Deux terrains de football

En Montérégie, on recense plus de 150 bâtiments et bâtiments accessoires, selon les documents transmis au gouvernement du Québec. Compte tenu des procédés chimiques et de la manipulation d’explosifs, les activités (séchage, prémélange, mélange, enrobage, etc.) sont « divisées dans plusieurs bâtiments afin de réduire les conséquences en cas d’incident », comme une déflagration.

Jusqu’à 15 nouvelles unités – un séchoir d’explosifs et des unités de mélange, d’extrusion et de coupe ainsi que d’enrobage – pourraient être construites. D’après les informations disponibles, leur superficie combinée serait d’environ 135 000 pieds carrés (12 500 mètres carrés), soit l’équivalent d’un peu plus de deux terrains de football.

« Cette modernisation est requise non seulement afin de consolider les activités à Salaberry-de-Valleyfield, mais aussi pour améliorer la sécurité des procédés et augmenter la capacité de fabrication de propulsif afin de répondre aux besoins du marché », explique la multinationale.

GD-OTS devrait avoir tourné la page sur son projet d’expansion au moment où la convention collective de ses syndiqués viendra à échéance. Représentés par le Syndicat national des produits chimiques de Salaberry-de-Valleyfield-CSN, les syndiqués avaient voté en faveur d’un nouveau contrat de travail de cinq ans l’an dernier. Des hausses salariales de 25 % échelonnées sur cinq ans étaient prévues.

Selon la convention collective actuelle, le salaire horaire oscille entre 33 $ pour certains postes administratifs tandis que des techniciens balistiques peuvent toucher 53 $ l’heure.
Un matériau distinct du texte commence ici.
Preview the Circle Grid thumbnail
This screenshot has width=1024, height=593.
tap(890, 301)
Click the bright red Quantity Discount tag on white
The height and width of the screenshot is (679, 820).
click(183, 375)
Ces taux ne tiennent pas compte des différentes primes horaires prévues à la convention collective, par exemple pour certains quarts de travail. Le syndicat n’était pas disponible, vendredi, pour s’entretenir avec La Presse.

Effort de guerre

L’expansion du complexe situé en Montérégie s’inscrit dans le cadre d’un effort concerté visant à accroître la production d’agents propulseurs d’artillerie, notamment pour l’obus de 155 mm, qui est très prisé par les forces ukrainiennes depuis le début de l’invasion russe, il y a plus de deux ans.
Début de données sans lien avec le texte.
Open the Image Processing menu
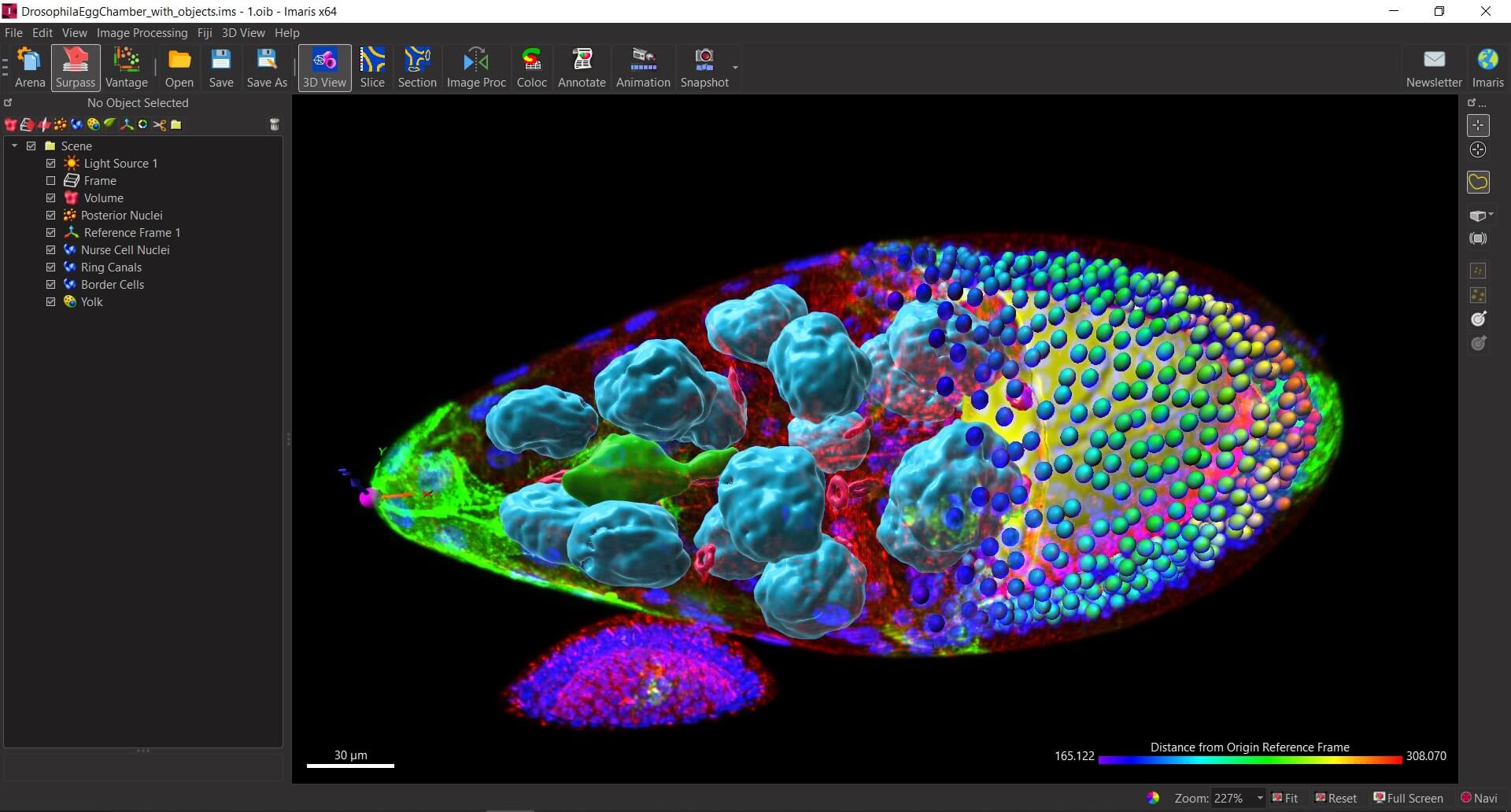click(142, 33)
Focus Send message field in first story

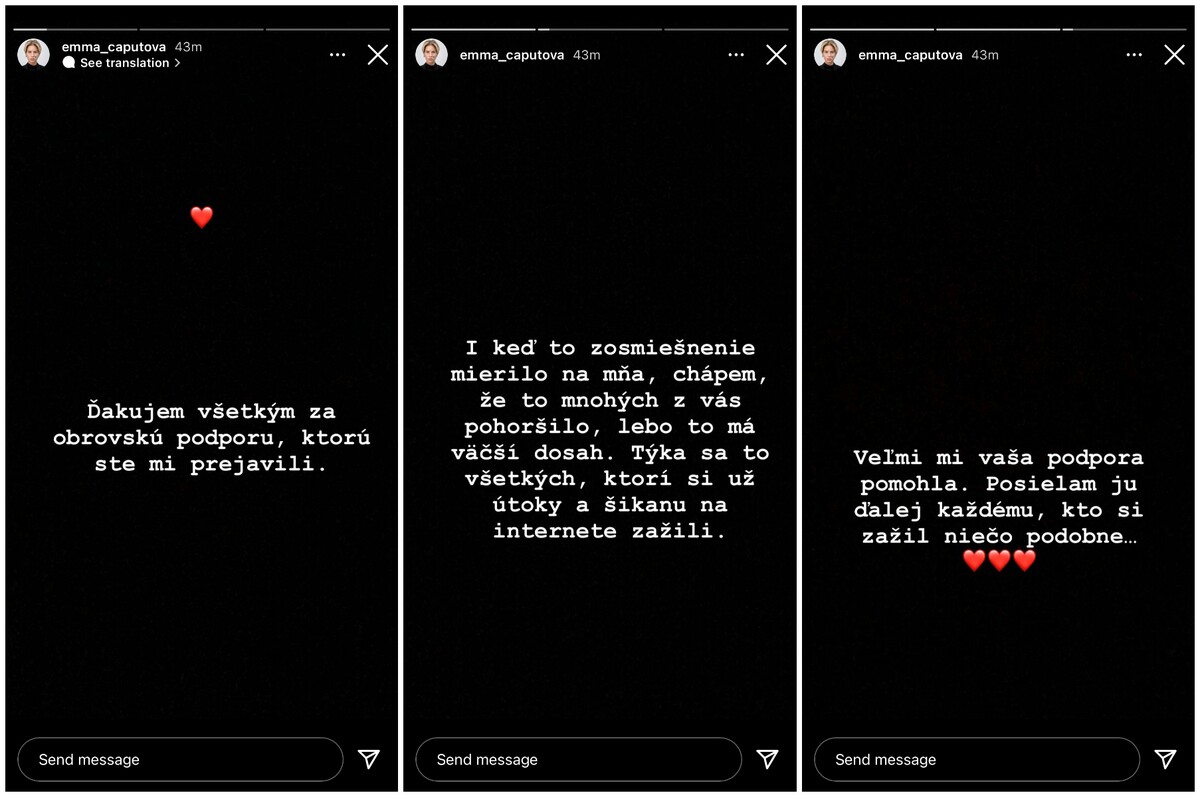pyautogui.click(x=180, y=759)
Pour fournir Kyiv, les alliés de l’OTAN ont puisé dans leurs réserves, ce qui a fait fondre les stocks disponibles. Dans ce contexte, le 25 mars dernier, la Corporation commerciale canadienne, l’agence de passation de contrats entre gouvernements, et l’armée américaine annonçaient une entente pour mettre la table à une « expansion de la capacité » chez GD-OTS à Salaberry-de-Valleyfield.
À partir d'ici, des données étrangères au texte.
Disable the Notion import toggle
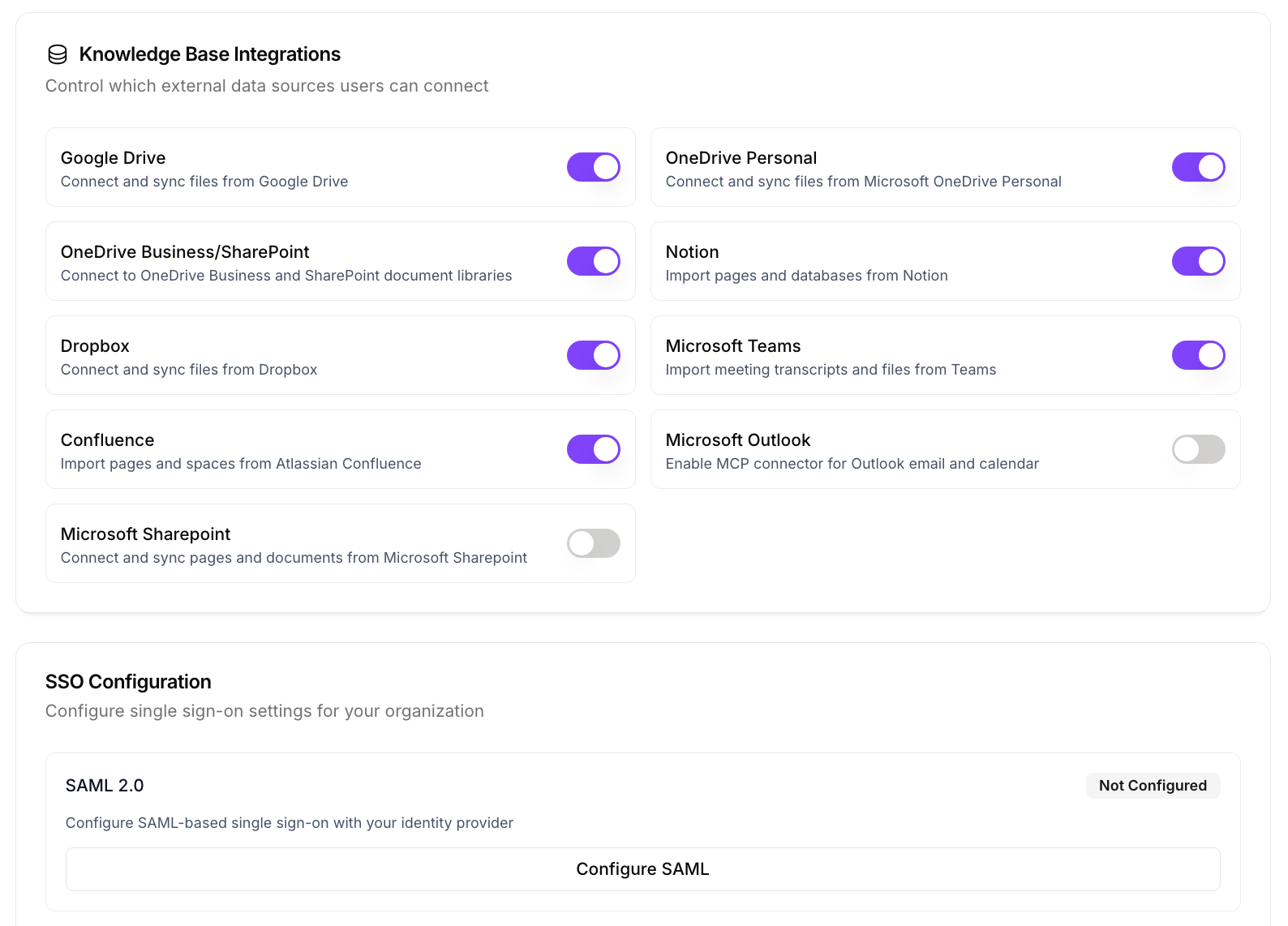The width and height of the screenshot is (1288, 926). 1198,261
« Cet accord permettra de répondre aux besoins croissants des États-Unis et de leurs alliés en Ukraine, et de renforcer la résilience des chaînes d’approvisionnement entre le Canada et les États-Unis dans le domaine de la défense », faisait-on valoir, au moment de l’annonce.

Plusieurs alliés du Canada ont déjà signé des accords pour accroître leur production de munitions. Dans la mise à jour de sa politique de défense, en avril dernier, le gouvernement Trudeau avait prévu 9,5 milliards sur deux décennies pour « accélérer » la capacité de production au pays de munitions d’artillerie. Ottawa soulignait qu’il était « de plus en plus difficile d’acquérir ces munitions à l’étranger ».

Richard Shimooka, chercheur à l’Institut canadien Macdonald-Laurier, qui se spécialise notamment dans les dossiers en matière de défense, qualifie cette réaction de tardive dans le contexte géopolitique actuel, marqué par la guerre en Ukraine et celle entre Israël et le Hamas.

« Cela témoigne d’un manque de compréhension de la situation dans laquelle nous nous trouvons, explique-t-il, dans un entretien téléphonique. Le Canada peine à respecter ses promesses en matière d’approvisionnement de matériel militaire parce que la capacité de production est déficiente. »

Le terrain du complexe exploité par General Dynamics à Salaberry-de-Valleyfield appartient au gouvernement québécois. Sa gestion relève d’Investissement Québec, le bras financier de l’État québécois. L’entreprise est locataire des lieux.

En savoir plus
  • 4,2 km⁠2
    Superficie du terrain sur lequel se trouve l’usine de General Dynamics à Salaberry-de-Valleyfield.
    Source : geNERAL DYNAMICS
    2025
    Année où la procédure du Bureau d’audiences publiques sur l’environnement devrait être terminée.